Beyond this, several major challenges are preventing the full adoption of these technologies – capabilities, talent, regulations, and silos, to name a few.
To completely overturn all manufacturing for a healthcare company, would require an overhaul of all processes and talent. Connecting to existing technology and data systems can be a big challenge – especially because many healthcare manufacturers’ foundational manufacturing technologies are dated and complex due to M&A activity.
Additionally, existing talent will also be used to these legacy methods and may not have the required skill set to adapt. What’s further, any changes to the process must be disclosed to the FDA, requiring a flawless paper trail and regulatory approval.
Finally, intelligent products and services require many different elements – materials, sourcing, testing, packaging, and line manufacturing – which are all different entities within one organization. Breaking down these silos and consolidating their technologies and processes is a large undertaking in itself and is essential to the transformation to smart manufacturing.
While there are industries further along, leaders in the healthcare sector – as well as the agencies governing it – have seen the immense potential of smart manufacturing technology.
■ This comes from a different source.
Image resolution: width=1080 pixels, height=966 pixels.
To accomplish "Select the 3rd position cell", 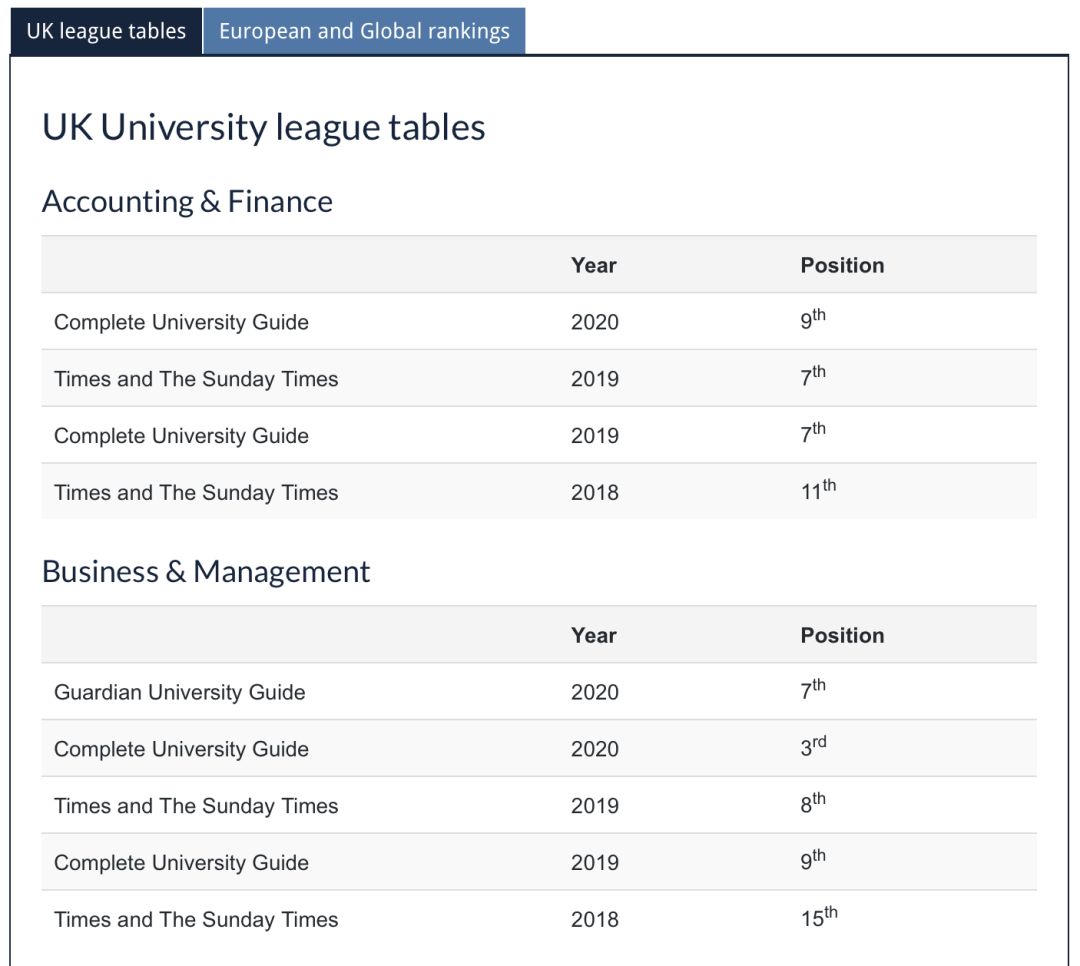I will click(813, 747).
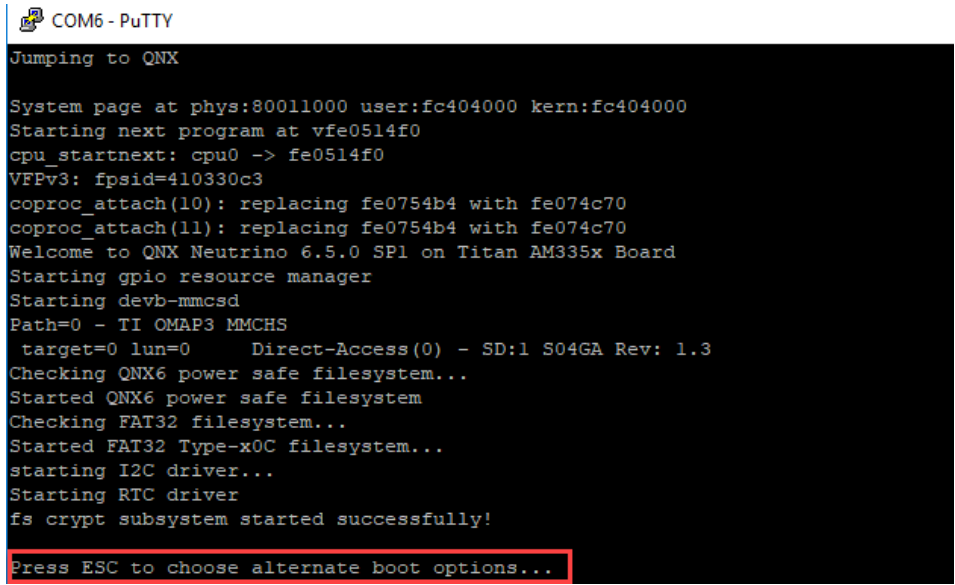Click the "Checking QNX6 power safe filesystem" line
The width and height of the screenshot is (955, 585).
(221, 374)
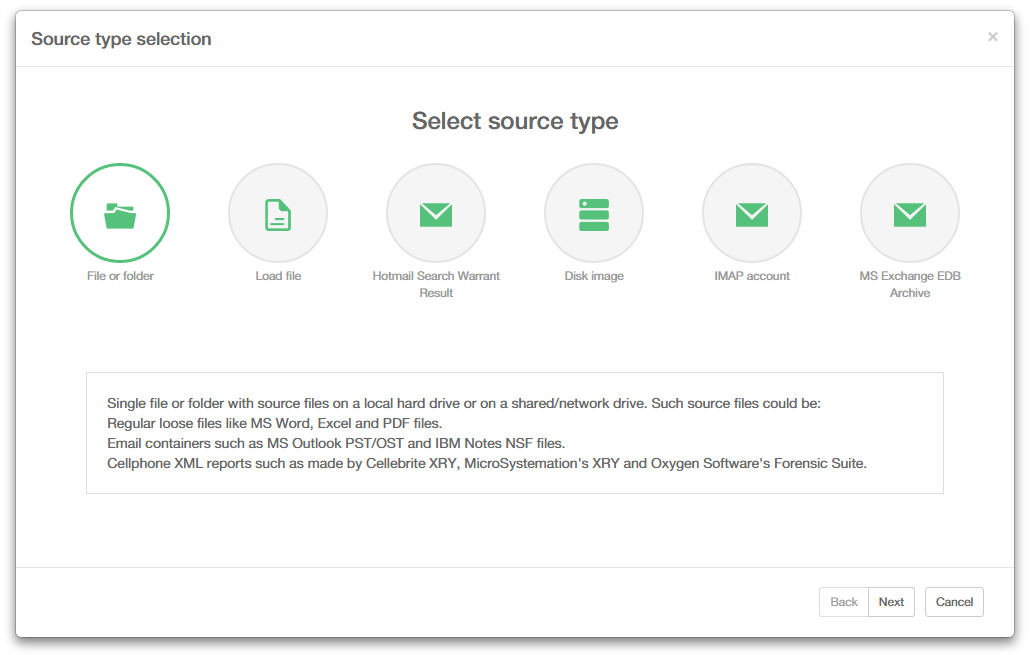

Unlike any other industry leveraging this technology today, the demand for zero error is not an option when patient care and lives are at stake. But once that barrier has been cleared, the life-saving potential of this transformation will drive equity and value across the entire healthcare sector.
No matter where you are in the intelligent manufacturing journey, the potential for smart technology to transform your business should not be taken lightly. While many challenges still exist for early adopters in the healthcare industry, meaningful impact on top and bottom lines, and ultimately patient lives, has been created.